### What to work on
For the data below, say how many lines contain "globe". Only the number should be given.

### Listed entries
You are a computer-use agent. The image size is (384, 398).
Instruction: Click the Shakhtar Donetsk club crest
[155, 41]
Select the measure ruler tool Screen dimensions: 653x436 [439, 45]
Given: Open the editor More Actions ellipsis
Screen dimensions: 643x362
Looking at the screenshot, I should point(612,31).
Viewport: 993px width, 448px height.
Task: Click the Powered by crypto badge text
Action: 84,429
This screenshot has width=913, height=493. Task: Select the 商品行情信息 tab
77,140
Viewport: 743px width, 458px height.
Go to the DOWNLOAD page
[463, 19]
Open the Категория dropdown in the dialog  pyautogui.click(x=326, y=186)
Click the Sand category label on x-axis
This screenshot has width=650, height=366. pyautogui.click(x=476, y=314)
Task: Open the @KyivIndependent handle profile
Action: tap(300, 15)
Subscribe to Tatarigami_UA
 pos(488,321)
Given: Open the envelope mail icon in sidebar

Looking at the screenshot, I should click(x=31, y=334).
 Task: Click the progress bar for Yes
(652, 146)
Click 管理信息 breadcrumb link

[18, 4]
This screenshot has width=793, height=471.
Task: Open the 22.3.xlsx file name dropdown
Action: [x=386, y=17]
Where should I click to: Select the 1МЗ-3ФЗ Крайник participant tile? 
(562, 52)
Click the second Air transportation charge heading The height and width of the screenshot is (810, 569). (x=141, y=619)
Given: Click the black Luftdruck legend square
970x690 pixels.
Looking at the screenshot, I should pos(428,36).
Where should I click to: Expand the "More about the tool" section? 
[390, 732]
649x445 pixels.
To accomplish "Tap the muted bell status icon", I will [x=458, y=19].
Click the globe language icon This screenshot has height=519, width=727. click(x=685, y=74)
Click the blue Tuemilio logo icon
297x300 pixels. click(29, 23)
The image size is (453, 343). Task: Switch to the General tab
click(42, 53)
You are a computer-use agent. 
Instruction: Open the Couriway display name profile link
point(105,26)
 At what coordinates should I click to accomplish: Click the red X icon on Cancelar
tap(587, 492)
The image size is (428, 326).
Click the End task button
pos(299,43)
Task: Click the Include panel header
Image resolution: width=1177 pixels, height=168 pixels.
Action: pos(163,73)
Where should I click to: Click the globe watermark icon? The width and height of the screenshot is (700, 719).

### Result of this exercise
2